--- Your objective ---
Look through the records, and whenever a line includes the word "checkbox", copy it.

====

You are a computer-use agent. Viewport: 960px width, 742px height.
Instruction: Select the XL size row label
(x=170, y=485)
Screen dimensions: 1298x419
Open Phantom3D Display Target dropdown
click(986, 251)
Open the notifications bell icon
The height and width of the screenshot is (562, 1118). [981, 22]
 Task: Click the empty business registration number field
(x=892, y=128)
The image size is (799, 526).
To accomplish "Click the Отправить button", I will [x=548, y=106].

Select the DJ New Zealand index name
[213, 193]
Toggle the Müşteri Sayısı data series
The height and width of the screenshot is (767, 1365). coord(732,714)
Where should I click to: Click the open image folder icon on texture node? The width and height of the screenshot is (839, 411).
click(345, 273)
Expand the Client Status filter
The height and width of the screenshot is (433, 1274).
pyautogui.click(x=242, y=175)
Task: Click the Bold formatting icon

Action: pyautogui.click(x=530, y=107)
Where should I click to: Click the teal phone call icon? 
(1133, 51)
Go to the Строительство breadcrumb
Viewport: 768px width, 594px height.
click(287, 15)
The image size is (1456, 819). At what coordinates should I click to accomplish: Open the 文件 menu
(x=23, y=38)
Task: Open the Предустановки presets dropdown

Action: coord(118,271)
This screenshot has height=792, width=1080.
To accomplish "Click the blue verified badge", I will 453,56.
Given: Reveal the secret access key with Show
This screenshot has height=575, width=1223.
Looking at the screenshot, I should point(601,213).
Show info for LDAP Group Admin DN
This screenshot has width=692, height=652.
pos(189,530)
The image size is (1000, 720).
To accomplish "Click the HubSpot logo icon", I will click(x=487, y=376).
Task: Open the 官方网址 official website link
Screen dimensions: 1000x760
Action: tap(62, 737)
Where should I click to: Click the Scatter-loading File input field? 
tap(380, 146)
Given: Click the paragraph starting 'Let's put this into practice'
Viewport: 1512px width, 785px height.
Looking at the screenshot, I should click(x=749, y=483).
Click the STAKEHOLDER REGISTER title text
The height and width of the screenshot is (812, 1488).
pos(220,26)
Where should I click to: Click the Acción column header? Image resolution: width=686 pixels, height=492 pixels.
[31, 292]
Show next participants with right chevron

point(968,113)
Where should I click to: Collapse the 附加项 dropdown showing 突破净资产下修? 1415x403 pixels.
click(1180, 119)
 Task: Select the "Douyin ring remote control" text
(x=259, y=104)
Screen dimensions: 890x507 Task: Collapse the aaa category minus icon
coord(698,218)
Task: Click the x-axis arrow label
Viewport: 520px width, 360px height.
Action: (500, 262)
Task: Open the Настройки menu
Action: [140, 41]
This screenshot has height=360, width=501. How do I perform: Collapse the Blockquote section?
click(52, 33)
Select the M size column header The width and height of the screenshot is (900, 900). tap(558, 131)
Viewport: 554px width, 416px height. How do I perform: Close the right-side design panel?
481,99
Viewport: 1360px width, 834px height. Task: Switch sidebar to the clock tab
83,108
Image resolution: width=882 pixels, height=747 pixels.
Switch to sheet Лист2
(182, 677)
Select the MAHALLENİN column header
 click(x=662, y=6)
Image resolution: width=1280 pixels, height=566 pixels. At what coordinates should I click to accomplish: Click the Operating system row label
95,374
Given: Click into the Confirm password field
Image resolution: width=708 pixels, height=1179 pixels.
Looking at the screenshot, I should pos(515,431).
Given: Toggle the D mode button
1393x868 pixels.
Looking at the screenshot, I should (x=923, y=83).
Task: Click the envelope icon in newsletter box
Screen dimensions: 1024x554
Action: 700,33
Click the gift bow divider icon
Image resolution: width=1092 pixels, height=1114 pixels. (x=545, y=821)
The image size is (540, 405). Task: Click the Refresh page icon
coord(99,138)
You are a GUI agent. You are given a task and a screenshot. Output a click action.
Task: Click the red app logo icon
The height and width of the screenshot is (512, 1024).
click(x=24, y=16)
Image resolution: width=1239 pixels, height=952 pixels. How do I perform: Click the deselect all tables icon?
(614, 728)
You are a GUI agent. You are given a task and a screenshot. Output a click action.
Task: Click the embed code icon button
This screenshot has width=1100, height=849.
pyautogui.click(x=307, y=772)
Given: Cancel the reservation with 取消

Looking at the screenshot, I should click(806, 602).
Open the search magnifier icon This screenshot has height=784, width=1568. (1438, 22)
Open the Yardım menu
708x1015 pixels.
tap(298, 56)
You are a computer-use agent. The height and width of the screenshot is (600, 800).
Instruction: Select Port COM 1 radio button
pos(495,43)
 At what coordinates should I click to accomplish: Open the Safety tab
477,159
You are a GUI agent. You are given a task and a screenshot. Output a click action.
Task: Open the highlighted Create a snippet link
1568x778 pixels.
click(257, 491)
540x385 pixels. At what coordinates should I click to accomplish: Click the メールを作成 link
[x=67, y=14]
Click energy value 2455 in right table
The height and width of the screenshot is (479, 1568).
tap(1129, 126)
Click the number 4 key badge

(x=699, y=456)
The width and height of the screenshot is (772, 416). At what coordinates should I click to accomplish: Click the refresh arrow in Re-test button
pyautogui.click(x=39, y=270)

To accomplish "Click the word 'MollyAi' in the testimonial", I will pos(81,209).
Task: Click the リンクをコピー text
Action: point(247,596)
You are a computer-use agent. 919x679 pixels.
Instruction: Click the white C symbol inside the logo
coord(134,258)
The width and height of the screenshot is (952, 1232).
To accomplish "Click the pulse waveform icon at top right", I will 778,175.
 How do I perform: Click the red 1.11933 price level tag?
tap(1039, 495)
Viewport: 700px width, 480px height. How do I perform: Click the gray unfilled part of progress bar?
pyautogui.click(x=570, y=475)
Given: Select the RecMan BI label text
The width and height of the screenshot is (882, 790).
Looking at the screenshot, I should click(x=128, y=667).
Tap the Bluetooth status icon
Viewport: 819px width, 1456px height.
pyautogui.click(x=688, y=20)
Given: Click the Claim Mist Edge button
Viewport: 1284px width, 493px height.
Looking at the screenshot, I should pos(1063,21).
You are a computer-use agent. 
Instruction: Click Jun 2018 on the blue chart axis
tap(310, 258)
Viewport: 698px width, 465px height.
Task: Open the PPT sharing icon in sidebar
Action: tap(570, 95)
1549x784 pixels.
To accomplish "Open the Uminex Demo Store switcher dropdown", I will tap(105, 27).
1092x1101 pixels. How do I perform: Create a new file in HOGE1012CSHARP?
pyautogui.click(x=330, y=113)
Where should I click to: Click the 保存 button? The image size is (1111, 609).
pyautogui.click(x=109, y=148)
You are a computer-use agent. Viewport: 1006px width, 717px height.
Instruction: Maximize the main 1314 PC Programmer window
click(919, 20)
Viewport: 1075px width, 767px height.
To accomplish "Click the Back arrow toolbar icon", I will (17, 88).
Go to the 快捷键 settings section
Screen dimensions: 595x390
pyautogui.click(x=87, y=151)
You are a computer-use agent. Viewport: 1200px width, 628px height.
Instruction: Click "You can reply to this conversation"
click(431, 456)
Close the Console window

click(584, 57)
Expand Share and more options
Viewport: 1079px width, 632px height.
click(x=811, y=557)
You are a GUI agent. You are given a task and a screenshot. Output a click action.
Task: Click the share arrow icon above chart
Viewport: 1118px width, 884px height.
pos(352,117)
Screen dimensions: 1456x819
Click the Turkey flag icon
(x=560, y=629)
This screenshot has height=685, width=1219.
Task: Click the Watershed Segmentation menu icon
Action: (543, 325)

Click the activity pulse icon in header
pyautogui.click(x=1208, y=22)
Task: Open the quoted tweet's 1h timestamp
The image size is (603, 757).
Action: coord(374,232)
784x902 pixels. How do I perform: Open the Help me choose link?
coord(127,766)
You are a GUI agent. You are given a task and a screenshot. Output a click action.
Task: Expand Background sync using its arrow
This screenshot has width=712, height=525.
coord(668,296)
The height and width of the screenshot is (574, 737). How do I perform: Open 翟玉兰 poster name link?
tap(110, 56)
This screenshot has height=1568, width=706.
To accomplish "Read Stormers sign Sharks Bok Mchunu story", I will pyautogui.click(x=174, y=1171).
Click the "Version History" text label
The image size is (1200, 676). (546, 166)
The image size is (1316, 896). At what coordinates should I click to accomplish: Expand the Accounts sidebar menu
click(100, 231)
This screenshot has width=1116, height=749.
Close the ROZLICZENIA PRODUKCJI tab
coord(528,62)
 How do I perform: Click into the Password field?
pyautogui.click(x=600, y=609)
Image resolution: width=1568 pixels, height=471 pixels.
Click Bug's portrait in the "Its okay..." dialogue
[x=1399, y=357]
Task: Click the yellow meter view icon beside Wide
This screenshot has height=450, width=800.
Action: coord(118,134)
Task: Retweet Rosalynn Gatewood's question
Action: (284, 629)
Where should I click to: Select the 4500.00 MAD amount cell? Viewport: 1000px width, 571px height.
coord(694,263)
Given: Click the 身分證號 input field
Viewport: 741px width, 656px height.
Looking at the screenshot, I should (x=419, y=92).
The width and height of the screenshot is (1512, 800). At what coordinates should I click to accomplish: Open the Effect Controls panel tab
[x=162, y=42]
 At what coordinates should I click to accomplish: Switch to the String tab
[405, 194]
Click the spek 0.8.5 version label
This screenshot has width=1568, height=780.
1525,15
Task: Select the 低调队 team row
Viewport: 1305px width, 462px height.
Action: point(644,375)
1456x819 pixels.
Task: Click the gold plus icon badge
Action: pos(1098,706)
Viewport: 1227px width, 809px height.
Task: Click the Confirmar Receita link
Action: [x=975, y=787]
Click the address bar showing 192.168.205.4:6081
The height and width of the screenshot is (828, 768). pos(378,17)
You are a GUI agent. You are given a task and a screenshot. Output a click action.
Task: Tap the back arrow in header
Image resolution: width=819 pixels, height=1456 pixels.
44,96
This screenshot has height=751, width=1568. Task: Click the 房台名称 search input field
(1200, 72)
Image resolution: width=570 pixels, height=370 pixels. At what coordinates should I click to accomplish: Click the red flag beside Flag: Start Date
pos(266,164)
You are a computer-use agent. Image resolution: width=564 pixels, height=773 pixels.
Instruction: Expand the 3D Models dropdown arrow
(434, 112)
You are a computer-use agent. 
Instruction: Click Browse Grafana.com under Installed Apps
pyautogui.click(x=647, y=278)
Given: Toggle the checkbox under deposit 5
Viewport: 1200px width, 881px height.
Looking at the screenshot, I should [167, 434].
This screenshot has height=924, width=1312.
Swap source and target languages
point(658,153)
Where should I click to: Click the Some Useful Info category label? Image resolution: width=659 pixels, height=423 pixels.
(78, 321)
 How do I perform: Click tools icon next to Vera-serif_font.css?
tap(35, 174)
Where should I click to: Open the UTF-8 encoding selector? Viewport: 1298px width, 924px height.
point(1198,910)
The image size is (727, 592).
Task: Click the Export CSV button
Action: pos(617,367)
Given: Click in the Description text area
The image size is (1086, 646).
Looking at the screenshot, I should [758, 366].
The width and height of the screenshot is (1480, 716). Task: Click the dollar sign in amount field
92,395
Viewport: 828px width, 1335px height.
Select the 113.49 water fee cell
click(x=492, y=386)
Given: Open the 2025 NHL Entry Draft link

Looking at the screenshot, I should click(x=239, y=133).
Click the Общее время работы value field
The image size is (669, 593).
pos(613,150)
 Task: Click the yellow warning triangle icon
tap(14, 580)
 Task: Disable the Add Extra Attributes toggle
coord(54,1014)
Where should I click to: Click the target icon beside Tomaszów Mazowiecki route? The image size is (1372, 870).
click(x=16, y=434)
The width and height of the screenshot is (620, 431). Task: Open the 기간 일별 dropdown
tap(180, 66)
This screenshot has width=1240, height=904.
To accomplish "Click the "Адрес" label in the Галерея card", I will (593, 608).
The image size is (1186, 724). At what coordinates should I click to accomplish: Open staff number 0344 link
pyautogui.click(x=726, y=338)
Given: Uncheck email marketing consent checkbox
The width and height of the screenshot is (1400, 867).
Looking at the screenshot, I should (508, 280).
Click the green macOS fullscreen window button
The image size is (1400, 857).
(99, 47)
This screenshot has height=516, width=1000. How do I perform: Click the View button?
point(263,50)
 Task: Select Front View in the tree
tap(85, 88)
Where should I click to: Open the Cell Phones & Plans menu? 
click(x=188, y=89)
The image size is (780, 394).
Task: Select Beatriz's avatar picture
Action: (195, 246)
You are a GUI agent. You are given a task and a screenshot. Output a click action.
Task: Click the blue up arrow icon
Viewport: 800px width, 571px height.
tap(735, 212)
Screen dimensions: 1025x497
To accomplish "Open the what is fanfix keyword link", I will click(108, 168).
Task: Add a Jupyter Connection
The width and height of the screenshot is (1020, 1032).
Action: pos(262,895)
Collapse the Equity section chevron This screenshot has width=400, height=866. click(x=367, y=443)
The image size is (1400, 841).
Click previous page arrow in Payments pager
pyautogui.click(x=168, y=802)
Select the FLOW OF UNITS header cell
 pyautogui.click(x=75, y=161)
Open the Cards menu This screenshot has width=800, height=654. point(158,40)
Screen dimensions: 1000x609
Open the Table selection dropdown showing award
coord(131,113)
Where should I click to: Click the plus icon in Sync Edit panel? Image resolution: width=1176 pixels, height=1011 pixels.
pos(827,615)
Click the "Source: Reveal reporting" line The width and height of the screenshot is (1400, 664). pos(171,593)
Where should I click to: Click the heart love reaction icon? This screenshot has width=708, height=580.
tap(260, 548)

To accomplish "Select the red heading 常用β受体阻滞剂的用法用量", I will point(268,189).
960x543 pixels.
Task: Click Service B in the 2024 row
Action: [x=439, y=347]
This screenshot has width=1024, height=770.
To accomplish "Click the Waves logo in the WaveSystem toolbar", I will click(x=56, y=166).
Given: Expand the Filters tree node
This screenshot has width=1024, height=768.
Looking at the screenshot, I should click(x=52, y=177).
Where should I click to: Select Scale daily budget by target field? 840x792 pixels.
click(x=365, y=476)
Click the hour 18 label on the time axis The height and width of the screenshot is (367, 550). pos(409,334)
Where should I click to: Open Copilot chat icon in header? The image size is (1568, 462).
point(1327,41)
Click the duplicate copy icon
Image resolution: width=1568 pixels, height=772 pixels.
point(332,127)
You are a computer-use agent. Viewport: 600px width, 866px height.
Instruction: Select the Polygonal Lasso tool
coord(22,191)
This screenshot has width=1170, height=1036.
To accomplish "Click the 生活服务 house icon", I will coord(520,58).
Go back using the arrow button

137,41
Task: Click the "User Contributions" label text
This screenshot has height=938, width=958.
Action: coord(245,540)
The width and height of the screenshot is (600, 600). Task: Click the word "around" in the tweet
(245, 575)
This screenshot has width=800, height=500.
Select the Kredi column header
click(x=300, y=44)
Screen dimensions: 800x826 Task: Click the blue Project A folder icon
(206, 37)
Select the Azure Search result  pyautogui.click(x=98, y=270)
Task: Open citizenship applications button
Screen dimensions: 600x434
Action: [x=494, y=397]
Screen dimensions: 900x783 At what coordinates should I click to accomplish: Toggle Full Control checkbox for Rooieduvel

====

--- Answer area ---
Given: Toggle the checkbox under deposit 5
Given: Uncheck email marketing consent checkbox
Screen dimensions: 900x783 At what coordinates should I click to accomplish: Toggle Full Control checkbox for Rooieduvel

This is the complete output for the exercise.